TASK BRIEF >> The answer must be the full listing, repeated exactly.

TASK MATERIAL >>
○ ○ ○ ○

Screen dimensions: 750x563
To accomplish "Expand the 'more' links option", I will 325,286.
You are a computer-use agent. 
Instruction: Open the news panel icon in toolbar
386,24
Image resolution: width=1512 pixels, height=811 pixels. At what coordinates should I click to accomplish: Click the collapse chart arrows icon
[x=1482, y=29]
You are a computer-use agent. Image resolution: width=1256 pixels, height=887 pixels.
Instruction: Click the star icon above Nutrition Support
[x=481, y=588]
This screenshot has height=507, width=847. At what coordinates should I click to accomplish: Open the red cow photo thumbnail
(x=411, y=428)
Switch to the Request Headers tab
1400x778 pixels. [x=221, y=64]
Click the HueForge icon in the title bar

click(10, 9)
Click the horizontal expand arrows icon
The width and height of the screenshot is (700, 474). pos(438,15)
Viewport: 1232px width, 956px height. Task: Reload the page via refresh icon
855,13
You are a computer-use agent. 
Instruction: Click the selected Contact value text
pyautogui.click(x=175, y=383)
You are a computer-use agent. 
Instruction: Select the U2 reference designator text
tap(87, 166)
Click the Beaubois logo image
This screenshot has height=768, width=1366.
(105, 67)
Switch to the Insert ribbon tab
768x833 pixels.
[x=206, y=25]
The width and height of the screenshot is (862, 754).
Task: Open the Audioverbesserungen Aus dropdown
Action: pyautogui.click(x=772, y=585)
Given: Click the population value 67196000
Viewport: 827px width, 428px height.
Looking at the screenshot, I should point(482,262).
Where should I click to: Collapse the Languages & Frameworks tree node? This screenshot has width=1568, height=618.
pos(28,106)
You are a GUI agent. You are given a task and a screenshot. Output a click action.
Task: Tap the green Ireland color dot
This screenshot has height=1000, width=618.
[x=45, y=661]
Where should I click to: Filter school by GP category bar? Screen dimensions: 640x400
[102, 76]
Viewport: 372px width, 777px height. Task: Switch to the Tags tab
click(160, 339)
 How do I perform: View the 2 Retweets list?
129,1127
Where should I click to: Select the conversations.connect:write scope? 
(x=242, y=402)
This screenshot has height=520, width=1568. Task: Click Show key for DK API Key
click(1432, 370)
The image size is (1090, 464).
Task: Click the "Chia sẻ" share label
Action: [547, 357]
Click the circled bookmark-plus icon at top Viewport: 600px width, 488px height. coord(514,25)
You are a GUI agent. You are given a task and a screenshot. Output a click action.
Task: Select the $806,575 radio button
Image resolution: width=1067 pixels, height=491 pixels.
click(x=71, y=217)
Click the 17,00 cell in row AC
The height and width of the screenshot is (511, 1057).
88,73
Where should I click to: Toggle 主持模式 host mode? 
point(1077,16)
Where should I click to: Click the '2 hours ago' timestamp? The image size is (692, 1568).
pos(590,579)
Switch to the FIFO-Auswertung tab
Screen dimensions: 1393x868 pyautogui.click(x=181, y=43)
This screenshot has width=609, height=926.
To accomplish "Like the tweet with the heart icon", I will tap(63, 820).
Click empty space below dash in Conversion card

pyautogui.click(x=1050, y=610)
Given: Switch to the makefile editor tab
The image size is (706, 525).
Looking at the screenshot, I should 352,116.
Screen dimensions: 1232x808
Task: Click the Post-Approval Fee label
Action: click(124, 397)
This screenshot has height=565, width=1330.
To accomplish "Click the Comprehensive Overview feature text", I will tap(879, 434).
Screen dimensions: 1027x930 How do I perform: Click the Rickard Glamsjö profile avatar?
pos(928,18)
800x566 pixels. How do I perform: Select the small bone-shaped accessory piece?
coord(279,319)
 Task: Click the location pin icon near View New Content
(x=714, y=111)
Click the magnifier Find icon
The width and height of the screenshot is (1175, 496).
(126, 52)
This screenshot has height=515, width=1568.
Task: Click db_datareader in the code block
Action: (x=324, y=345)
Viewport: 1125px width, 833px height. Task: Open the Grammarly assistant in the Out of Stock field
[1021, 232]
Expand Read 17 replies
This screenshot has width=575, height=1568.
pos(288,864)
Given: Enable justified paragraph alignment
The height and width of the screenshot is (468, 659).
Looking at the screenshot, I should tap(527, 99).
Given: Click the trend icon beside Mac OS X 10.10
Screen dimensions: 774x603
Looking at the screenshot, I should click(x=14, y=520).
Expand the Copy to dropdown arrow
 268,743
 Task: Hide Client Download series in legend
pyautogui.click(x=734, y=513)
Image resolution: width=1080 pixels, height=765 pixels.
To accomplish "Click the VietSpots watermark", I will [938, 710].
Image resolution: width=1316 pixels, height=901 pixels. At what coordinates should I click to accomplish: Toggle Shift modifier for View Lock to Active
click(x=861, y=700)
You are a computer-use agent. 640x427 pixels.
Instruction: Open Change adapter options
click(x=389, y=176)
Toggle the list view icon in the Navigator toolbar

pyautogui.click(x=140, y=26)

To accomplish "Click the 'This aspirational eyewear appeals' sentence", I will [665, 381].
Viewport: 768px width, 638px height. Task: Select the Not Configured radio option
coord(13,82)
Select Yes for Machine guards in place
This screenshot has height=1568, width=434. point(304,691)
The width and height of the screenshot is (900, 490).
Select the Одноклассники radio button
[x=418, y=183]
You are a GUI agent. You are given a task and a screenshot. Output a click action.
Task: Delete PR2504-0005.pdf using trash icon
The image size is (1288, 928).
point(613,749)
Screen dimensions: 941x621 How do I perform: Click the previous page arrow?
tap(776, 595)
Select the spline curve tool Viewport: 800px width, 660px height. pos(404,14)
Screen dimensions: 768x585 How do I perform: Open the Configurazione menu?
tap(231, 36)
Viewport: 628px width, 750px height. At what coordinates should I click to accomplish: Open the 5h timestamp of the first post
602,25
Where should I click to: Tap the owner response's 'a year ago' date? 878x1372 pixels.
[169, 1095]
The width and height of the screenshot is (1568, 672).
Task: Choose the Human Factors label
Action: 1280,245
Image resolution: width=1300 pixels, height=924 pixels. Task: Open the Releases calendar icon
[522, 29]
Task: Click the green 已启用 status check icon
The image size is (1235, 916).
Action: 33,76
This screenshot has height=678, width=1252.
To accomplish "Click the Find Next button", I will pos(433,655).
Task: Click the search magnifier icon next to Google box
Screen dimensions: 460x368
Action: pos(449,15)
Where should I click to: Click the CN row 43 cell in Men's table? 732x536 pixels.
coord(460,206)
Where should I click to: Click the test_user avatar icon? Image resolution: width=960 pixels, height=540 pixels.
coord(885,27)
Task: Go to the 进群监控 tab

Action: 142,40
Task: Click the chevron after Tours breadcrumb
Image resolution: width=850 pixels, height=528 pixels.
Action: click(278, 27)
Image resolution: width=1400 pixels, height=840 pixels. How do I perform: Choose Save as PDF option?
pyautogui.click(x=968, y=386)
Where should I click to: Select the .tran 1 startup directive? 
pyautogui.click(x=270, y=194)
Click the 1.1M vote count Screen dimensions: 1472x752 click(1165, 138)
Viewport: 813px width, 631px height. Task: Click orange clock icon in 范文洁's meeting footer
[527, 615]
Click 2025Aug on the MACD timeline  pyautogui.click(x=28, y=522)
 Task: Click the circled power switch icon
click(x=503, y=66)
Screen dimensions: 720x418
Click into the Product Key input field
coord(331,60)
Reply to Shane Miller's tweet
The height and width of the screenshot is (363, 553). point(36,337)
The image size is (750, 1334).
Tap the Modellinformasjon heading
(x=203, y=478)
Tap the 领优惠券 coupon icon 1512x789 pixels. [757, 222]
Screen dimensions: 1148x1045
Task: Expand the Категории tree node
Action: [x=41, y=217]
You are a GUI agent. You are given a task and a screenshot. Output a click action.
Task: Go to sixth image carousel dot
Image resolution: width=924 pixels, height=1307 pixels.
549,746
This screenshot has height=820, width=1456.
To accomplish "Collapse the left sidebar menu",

○ ○ ○ ○

RESPONSE BELOW >>
Screen dimensions: 750x563
To accomplish "Expand the 'more' links option", I will 325,286.
You are a computer-use agent. 
Instruction: Open the news panel icon in toolbar
386,24
Image resolution: width=1512 pixels, height=811 pixels. At what coordinates should I click to accomplish: Click the collapse chart arrows icon
[x=1482, y=29]
You are a computer-use agent. Image resolution: width=1256 pixels, height=887 pixels.
Instruction: Click the star icon above Nutrition Support
[x=481, y=588]
This screenshot has height=507, width=847. At what coordinates should I click to accomplish: Open the red cow photo thumbnail
(x=411, y=428)
Switch to the Request Headers tab
1400x778 pixels. [x=221, y=64]
Click the HueForge icon in the title bar

click(10, 9)
Click the horizontal expand arrows icon
The width and height of the screenshot is (700, 474). pos(438,15)
Viewport: 1232px width, 956px height. Task: Reload the page via refresh icon
855,13
You are a computer-use agent. 
Instruction: Click the selected Contact value text
pyautogui.click(x=175, y=383)
You are a computer-use agent. 
Instruction: Select the U2 reference designator text
tap(87, 166)
Click the Beaubois logo image
This screenshot has height=768, width=1366.
(105, 67)
Switch to the Insert ribbon tab
768x833 pixels.
[x=206, y=25]
The width and height of the screenshot is (862, 754).
Task: Open the Audioverbesserungen Aus dropdown
Action: pyautogui.click(x=772, y=585)
Given: Click the population value 67196000
Viewport: 827px width, 428px height.
Looking at the screenshot, I should point(482,262).
Where should I click to: Collapse the Languages & Frameworks tree node? This screenshot has width=1568, height=618.
pos(28,106)
You are a GUI agent. You are given a task and a screenshot. Output a click action.
Task: Tap the green Ireland color dot
This screenshot has height=1000, width=618.
[x=45, y=661]
Where should I click to: Filter school by GP category bar? Screen dimensions: 640x400
[102, 76]
Viewport: 372px width, 777px height. Task: Switch to the Tags tab
click(160, 339)
 How do I perform: View the 2 Retweets list?
129,1127
Where should I click to: Select the conversations.connect:write scope? 
(x=242, y=402)
This screenshot has height=520, width=1568. Task: Click Show key for DK API Key
click(1432, 370)
The image size is (1090, 464).
Task: Click the "Chia sẻ" share label
Action: [547, 357]
Click the circled bookmark-plus icon at top Viewport: 600px width, 488px height. coord(514,25)
You are a GUI agent. You are given a task and a screenshot. Output a click action.
Task: Select the $806,575 radio button
Image resolution: width=1067 pixels, height=491 pixels.
click(x=71, y=217)
Click the 17,00 cell in row AC
The height and width of the screenshot is (511, 1057).
88,73
Where should I click to: Toggle 主持模式 host mode? 
point(1077,16)
Where should I click to: Click the '2 hours ago' timestamp? The image size is (692, 1568).
pos(590,579)
Switch to the FIFO-Auswertung tab
Screen dimensions: 1393x868 pyautogui.click(x=181, y=43)
This screenshot has width=609, height=926.
To accomplish "Like the tweet with the heart icon", I will tap(63, 820).
Click empty space below dash in Conversion card

pyautogui.click(x=1050, y=610)
Given: Switch to the makefile editor tab
The image size is (706, 525).
Looking at the screenshot, I should 352,116.
Screen dimensions: 1232x808
Task: Click the Post-Approval Fee label
Action: click(124, 397)
This screenshot has height=565, width=1330.
To accomplish "Click the Comprehensive Overview feature text", I will tap(879, 434).
Screen dimensions: 1027x930 How do I perform: Click the Rickard Glamsjö profile avatar?
pos(928,18)
800x566 pixels. How do I perform: Select the small bone-shaped accessory piece?
coord(279,319)
 Task: Click the location pin icon near View New Content
(x=714, y=111)
Click the magnifier Find icon
The width and height of the screenshot is (1175, 496).
(126, 52)
This screenshot has height=515, width=1568.
Task: Click db_datareader in the code block
Action: (x=324, y=345)
Viewport: 1125px width, 833px height. Task: Open the Grammarly assistant in the Out of Stock field
[1021, 232]
Expand Read 17 replies
This screenshot has width=575, height=1568.
pos(288,864)
Given: Enable justified paragraph alignment
The height and width of the screenshot is (468, 659).
Looking at the screenshot, I should tap(527, 99).
Given: Click the trend icon beside Mac OS X 10.10
Screen dimensions: 774x603
Looking at the screenshot, I should click(x=14, y=520).
Expand the Copy to dropdown arrow
 268,743
 Task: Hide Client Download series in legend
pyautogui.click(x=734, y=513)
Image resolution: width=1080 pixels, height=765 pixels.
To accomplish "Click the VietSpots watermark", I will [938, 710].
Image resolution: width=1316 pixels, height=901 pixels. At what coordinates should I click to accomplish: Toggle Shift modifier for View Lock to Active
click(x=861, y=700)
You are a computer-use agent. 640x427 pixels.
Instruction: Open Change adapter options
click(x=389, y=176)
Toggle the list view icon in the Navigator toolbar

pyautogui.click(x=140, y=26)

To accomplish "Click the 'This aspirational eyewear appeals' sentence", I will [665, 381].
Viewport: 768px width, 638px height. Task: Select the Not Configured radio option
coord(13,82)
Select Yes for Machine guards in place
This screenshot has height=1568, width=434. point(304,691)
The width and height of the screenshot is (900, 490).
Select the Одноклассники radio button
[x=418, y=183]
You are a GUI agent. You are given a task and a screenshot. Output a click action.
Task: Delete PR2504-0005.pdf using trash icon
The image size is (1288, 928).
point(613,749)
Screen dimensions: 941x621 How do I perform: Click the previous page arrow?
tap(776, 595)
Select the spline curve tool Viewport: 800px width, 660px height. pos(404,14)
Screen dimensions: 768x585 How do I perform: Open the Configurazione menu?
tap(231, 36)
Viewport: 628px width, 750px height. At what coordinates should I click to accomplish: Open the 5h timestamp of the first post
602,25
Where should I click to: Tap the owner response's 'a year ago' date? 878x1372 pixels.
[169, 1095]
The width and height of the screenshot is (1568, 672).
Task: Choose the Human Factors label
Action: 1280,245
Image resolution: width=1300 pixels, height=924 pixels. Task: Open the Releases calendar icon
[522, 29]
Task: Click the green 已启用 status check icon
The image size is (1235, 916).
Action: 33,76
This screenshot has height=678, width=1252.
To accomplish "Click the Find Next button", I will pos(433,655).
Task: Click the search magnifier icon next to Google box
Screen dimensions: 460x368
Action: pos(449,15)
Where should I click to: Click the CN row 43 cell in Men's table? 732x536 pixels.
coord(460,206)
Where should I click to: Click the test_user avatar icon? Image resolution: width=960 pixels, height=540 pixels.
coord(885,27)
Task: Go to the 进群监控 tab

Action: 142,40
Task: Click the chevron after Tours breadcrumb
Image resolution: width=850 pixels, height=528 pixels.
Action: click(278, 27)
Image resolution: width=1400 pixels, height=840 pixels. How do I perform: Choose Save as PDF option?
pyautogui.click(x=968, y=386)
Where should I click to: Select the .tran 1 startup directive? 
pyautogui.click(x=270, y=194)
Click the 1.1M vote count Screen dimensions: 1472x752 click(1165, 138)
Viewport: 813px width, 631px height. Task: Click orange clock icon in 范文洁's meeting footer
[527, 615]
Click 2025Aug on the MACD timeline  pyautogui.click(x=28, y=522)
 Task: Click the circled power switch icon
click(x=503, y=66)
Screen dimensions: 720x418
Click into the Product Key input field
coord(331,60)
Reply to Shane Miller's tweet
The height and width of the screenshot is (363, 553). point(36,337)
The image size is (750, 1334).
Tap the Modellinformasjon heading
(x=203, y=478)
Tap the 领优惠券 coupon icon 1512x789 pixels. [757, 222]
Screen dimensions: 1148x1045
Task: Expand the Категории tree node
Action: [x=41, y=217]
You are a GUI agent. You are given a task and a screenshot. Output a click action.
Task: Go to sixth image carousel dot
Image resolution: width=924 pixels, height=1307 pixels.
549,746
This screenshot has height=820, width=1456.
To accomplish "Collapse the left sidebar menu",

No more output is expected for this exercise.